• [DATA PROVIDED]:
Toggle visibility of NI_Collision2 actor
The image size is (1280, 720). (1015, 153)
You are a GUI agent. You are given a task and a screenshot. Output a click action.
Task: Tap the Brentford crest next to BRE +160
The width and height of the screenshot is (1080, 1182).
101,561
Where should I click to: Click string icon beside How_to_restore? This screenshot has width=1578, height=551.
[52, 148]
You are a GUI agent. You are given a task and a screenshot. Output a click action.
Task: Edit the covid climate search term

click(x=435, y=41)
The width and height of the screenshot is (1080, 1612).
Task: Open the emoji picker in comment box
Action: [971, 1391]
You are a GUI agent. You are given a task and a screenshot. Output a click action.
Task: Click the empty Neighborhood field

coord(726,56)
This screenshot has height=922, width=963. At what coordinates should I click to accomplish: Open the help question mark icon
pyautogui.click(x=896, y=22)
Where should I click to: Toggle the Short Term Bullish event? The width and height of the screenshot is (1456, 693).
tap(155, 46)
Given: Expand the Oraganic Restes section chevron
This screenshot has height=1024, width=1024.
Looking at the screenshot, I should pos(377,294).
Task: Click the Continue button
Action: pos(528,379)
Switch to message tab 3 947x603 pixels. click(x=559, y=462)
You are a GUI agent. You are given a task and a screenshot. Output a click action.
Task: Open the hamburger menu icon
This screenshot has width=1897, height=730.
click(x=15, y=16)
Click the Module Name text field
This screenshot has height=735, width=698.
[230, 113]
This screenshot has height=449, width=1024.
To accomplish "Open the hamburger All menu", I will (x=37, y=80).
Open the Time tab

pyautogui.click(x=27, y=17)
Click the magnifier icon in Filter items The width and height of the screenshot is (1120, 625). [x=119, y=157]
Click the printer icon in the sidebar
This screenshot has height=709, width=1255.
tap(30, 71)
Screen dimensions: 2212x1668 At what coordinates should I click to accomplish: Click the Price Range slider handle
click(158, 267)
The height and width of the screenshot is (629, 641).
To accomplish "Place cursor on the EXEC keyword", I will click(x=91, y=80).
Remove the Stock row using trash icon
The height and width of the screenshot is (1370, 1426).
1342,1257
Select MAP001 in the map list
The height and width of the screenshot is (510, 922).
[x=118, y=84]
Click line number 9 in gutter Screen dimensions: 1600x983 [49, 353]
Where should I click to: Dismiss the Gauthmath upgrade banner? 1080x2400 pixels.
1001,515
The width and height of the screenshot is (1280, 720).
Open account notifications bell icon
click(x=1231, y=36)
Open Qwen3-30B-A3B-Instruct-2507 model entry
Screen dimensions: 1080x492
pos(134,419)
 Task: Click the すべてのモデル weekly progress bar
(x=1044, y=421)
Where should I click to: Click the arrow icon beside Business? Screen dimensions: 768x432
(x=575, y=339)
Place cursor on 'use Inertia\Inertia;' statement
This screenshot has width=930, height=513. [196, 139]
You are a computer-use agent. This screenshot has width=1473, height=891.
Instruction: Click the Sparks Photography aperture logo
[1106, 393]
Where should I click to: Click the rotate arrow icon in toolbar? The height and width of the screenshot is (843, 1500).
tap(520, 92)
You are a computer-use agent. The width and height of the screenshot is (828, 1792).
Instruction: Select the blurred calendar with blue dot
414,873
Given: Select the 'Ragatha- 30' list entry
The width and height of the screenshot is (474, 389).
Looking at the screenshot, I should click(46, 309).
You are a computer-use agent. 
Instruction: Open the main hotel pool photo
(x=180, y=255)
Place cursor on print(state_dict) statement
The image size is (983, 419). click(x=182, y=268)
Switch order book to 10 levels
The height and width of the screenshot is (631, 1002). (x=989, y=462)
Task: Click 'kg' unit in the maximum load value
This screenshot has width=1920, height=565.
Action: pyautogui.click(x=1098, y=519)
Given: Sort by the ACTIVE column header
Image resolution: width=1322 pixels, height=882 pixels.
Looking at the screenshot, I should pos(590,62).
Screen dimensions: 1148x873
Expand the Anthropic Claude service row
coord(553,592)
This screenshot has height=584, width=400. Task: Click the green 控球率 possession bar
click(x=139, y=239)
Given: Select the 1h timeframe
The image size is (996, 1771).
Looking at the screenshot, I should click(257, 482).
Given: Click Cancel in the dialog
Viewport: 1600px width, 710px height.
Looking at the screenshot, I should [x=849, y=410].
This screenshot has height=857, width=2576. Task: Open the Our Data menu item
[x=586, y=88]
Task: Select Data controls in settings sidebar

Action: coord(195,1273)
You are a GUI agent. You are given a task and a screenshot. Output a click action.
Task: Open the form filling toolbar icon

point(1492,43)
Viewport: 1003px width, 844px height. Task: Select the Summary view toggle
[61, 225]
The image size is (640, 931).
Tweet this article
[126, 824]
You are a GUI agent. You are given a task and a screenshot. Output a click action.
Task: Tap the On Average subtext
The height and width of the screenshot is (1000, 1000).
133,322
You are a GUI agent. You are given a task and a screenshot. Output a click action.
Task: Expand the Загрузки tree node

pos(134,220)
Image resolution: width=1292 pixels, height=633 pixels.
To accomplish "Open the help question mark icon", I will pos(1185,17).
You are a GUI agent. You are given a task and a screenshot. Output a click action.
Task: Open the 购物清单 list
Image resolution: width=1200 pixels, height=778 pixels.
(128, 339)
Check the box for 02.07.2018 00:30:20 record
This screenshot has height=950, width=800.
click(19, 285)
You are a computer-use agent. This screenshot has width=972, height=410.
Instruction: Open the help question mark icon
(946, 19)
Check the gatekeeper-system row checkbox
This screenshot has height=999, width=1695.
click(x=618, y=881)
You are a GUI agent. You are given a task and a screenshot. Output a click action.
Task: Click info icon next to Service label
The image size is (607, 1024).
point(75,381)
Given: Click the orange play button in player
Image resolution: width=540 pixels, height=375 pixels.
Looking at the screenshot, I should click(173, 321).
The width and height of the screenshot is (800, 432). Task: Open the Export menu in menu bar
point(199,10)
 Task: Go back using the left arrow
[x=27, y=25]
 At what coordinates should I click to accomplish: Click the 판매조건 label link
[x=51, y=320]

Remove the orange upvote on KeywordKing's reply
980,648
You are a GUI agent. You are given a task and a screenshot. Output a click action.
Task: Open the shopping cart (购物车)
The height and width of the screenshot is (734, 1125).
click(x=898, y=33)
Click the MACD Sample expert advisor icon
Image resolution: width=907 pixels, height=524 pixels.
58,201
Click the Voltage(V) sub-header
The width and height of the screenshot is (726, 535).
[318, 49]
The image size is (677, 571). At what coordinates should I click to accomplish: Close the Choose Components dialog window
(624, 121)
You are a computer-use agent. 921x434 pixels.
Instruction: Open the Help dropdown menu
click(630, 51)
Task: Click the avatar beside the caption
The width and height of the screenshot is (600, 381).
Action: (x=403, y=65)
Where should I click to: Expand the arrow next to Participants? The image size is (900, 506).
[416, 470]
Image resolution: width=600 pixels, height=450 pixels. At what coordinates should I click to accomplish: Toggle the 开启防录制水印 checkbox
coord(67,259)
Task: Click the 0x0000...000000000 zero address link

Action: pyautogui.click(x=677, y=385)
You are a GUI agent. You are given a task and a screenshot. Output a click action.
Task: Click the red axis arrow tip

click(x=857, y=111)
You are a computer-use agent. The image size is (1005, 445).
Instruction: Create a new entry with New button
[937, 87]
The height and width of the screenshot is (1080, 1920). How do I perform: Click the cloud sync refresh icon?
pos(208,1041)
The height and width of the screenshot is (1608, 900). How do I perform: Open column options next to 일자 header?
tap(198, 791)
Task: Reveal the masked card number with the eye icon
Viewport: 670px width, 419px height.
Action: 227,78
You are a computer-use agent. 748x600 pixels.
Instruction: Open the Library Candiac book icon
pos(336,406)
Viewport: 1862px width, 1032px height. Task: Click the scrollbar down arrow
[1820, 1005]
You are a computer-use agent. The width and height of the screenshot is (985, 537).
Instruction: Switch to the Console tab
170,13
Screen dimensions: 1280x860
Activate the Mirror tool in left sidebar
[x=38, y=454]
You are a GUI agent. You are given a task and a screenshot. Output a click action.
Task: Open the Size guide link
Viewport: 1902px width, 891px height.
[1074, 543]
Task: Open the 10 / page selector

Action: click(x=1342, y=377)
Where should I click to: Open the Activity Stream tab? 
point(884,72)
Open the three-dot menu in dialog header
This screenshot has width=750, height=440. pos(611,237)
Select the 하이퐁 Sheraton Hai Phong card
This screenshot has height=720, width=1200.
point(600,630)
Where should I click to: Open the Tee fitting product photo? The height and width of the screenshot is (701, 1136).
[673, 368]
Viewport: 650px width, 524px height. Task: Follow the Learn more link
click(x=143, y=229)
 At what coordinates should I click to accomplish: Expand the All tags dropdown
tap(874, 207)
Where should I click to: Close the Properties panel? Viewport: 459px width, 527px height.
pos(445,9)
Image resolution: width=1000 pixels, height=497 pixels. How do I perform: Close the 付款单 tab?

• [WHAT NEEDS TO BE DONE]: Both the first line of the data above and the line with "Given: Expand the" must be included; please return exactly those lines and the ones between them.

• [ANSWER TO THIS TASK]:
Toggle visibility of NI_Collision2 actor
The image size is (1280, 720). (1015, 153)
You are a GUI agent. You are given a task and a screenshot. Output a click action.
Task: Tap the Brentford crest next to BRE +160
The width and height of the screenshot is (1080, 1182).
101,561
Where should I click to: Click string icon beside How_to_restore? This screenshot has width=1578, height=551.
[52, 148]
You are a GUI agent. You are given a task and a screenshot. Output a click action.
Task: Edit the covid climate search term

click(x=435, y=41)
The width and height of the screenshot is (1080, 1612).
Task: Open the emoji picker in comment box
Action: [971, 1391]
You are a GUI agent. You are given a task and a screenshot. Output a click action.
Task: Click the empty Neighborhood field

coord(726,56)
This screenshot has height=922, width=963. At what coordinates should I click to accomplish: Open the help question mark icon
pyautogui.click(x=896, y=22)
Where should I click to: Toggle the Short Term Bullish event? The width and height of the screenshot is (1456, 693).
tap(155, 46)
Given: Expand the Oraganic Restes section chevron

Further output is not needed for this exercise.